Minority Leader John Boehner is not alone in his recommendation that Obama should fire his entire economic team. According to Representative Connie Mack (R-FL),
From his questionable role in the AIG bailout to his mishandling of our economic recovery, Secretary Geithner has been a disappointment from the start.
Needless to say, the current state of the economy makes it difficult for anyone to defend the flawed “stimulus.” In fact, Christina Romer recently resigned as Obama’s Chief Economic Advisor midstream into her appointment. Romer was a co-author of a study back in 2009 that claimed that the “stimulus” would keep unemployment below 8 percent. According to the Washington Post,
Christina Romer said Friday that she wishes she could redo one of her first official acts for the president: last January’s forecast that a big shot of federal spending would save millions of jobs and keep the unemployment rate under 8 percent. The forecast was wrong.
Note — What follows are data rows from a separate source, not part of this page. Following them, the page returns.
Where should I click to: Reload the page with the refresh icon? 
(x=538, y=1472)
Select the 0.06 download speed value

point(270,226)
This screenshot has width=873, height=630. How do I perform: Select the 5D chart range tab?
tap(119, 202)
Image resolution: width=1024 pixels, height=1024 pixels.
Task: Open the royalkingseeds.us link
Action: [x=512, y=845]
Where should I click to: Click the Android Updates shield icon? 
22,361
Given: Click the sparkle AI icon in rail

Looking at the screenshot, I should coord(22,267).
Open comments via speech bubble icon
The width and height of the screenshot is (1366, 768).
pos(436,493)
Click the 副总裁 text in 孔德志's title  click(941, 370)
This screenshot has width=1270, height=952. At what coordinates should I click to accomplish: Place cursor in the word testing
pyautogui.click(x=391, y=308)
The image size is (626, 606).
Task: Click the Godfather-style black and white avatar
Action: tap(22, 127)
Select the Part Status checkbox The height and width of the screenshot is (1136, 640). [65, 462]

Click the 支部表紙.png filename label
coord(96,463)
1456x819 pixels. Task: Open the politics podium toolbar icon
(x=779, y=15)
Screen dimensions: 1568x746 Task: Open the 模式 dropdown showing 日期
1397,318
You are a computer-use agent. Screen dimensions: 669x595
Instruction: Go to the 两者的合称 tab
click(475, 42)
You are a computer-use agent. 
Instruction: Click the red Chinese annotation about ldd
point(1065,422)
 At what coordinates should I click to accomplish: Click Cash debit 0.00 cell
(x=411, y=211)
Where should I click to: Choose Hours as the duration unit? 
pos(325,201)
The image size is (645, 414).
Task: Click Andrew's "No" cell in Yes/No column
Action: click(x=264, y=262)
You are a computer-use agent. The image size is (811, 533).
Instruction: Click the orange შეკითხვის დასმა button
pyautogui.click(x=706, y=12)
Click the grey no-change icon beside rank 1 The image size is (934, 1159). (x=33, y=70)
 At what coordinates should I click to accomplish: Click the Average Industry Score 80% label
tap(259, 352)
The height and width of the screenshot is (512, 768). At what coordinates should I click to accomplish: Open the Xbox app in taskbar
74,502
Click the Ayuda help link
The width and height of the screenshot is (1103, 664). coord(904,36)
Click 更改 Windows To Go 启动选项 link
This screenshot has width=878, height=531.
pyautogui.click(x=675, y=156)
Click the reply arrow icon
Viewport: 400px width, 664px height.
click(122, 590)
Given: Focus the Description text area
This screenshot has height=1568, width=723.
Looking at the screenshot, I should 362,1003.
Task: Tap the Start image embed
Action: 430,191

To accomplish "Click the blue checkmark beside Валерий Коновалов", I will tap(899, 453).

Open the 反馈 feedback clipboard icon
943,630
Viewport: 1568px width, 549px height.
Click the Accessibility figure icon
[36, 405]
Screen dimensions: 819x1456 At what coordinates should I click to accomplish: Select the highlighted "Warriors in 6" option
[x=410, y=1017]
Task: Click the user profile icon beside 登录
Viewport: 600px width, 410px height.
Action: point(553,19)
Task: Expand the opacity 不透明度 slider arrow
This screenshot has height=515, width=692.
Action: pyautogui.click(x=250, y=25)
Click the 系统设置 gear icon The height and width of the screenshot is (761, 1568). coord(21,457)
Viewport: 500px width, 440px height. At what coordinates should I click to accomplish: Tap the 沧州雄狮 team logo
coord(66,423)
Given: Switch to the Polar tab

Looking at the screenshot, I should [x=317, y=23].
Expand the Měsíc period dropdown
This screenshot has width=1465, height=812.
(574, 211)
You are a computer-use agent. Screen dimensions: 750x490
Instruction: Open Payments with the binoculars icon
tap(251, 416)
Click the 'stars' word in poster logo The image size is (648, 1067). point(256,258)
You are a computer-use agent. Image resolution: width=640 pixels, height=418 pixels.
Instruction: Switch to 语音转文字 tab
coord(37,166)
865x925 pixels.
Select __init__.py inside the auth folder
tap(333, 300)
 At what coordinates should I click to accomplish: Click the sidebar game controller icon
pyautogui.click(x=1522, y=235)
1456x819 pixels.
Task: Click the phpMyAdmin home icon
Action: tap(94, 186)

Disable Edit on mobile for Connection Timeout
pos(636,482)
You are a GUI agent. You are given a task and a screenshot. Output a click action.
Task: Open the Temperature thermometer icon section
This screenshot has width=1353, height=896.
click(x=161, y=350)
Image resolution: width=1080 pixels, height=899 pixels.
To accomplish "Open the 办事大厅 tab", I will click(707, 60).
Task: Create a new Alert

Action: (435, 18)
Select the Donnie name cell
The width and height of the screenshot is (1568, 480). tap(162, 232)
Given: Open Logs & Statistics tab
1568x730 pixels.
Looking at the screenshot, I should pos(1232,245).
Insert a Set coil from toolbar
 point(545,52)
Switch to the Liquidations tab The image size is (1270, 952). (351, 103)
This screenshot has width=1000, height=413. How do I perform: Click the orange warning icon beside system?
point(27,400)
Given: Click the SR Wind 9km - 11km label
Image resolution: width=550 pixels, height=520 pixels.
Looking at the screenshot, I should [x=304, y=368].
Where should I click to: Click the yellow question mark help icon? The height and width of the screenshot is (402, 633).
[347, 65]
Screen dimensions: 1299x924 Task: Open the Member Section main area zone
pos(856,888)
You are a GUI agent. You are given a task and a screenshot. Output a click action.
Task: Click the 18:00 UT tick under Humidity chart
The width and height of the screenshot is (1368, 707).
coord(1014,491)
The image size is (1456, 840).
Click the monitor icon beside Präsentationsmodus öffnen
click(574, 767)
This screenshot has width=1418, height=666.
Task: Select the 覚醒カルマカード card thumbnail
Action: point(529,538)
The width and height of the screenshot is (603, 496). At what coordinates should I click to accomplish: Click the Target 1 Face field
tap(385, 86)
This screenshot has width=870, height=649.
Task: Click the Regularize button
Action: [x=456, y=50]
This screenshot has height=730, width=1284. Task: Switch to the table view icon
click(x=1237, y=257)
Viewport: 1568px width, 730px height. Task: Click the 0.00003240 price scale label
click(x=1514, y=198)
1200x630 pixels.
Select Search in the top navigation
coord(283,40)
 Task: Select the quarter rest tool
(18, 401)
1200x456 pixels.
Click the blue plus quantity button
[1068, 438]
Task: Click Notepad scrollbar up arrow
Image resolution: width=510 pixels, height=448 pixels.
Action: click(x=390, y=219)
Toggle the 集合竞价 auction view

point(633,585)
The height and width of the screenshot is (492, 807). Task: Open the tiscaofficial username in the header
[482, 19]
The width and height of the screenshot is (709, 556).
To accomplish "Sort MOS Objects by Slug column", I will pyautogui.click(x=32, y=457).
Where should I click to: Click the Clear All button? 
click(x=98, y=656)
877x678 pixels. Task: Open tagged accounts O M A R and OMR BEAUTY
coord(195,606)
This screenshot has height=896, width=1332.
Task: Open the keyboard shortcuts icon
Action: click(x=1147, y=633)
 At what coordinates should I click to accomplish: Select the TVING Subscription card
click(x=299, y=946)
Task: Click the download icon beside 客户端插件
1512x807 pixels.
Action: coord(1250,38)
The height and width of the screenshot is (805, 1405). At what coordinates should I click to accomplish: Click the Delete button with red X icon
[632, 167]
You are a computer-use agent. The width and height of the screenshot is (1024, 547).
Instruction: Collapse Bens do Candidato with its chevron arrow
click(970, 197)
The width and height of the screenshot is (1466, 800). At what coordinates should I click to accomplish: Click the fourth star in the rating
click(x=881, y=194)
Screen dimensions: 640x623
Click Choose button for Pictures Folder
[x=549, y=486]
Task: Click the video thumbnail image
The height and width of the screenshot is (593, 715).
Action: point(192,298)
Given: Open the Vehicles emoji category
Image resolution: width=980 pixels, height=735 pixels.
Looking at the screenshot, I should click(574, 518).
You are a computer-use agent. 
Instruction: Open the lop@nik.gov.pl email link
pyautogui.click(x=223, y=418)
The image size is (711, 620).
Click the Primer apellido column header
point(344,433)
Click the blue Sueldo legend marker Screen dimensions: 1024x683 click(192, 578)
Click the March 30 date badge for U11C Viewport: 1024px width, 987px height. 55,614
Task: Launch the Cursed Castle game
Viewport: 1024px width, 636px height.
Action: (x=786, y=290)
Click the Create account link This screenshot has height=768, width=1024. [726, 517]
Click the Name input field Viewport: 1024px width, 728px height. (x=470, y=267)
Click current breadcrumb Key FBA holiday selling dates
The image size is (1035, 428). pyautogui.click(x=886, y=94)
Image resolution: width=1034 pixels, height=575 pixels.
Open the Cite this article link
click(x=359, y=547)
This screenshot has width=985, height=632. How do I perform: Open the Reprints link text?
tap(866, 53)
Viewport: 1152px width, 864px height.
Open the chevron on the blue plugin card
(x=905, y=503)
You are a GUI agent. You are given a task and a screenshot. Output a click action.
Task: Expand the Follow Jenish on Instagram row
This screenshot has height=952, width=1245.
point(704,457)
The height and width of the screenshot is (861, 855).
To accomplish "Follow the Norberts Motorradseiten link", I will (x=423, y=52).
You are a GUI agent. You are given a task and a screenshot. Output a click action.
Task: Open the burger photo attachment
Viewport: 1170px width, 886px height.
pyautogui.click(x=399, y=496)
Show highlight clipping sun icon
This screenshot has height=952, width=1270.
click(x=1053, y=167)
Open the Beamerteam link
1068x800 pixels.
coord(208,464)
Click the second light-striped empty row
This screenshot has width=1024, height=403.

Instead, the unemployment rate has remained above 8 percent since February 2009. In late 2009, the unemployment rate reached double digits and has hovered around 10 percent ever since. It’s no wonder that Romer decided to give up her job defending a “stimulus” plan that has failed by its own measure. As House Minority Leader John Boehner said in his speech regarding the resignation of Budget Director Peter Orszag and Christina Romer,
Clearly, they see the writing on the wall, and the president should too.
House Minority Leader John Boehner is correct that America needs a “fresh start.” One solution is to fire Obama’s economic advisers who refuse to admit that the “stimulus” was indeed a colossal failure. Hopefully, Tim Geithner and Larry Summers will be the next to follow in the direction of top economic advisers that have already resigned from the Obama administration. America’s economic policy needs to pursue a new course that focuses on lowering taxes and eliminating harmful regulations instead of repeating the same old “stimulus” economic policy that got us into this deep mess in the first place.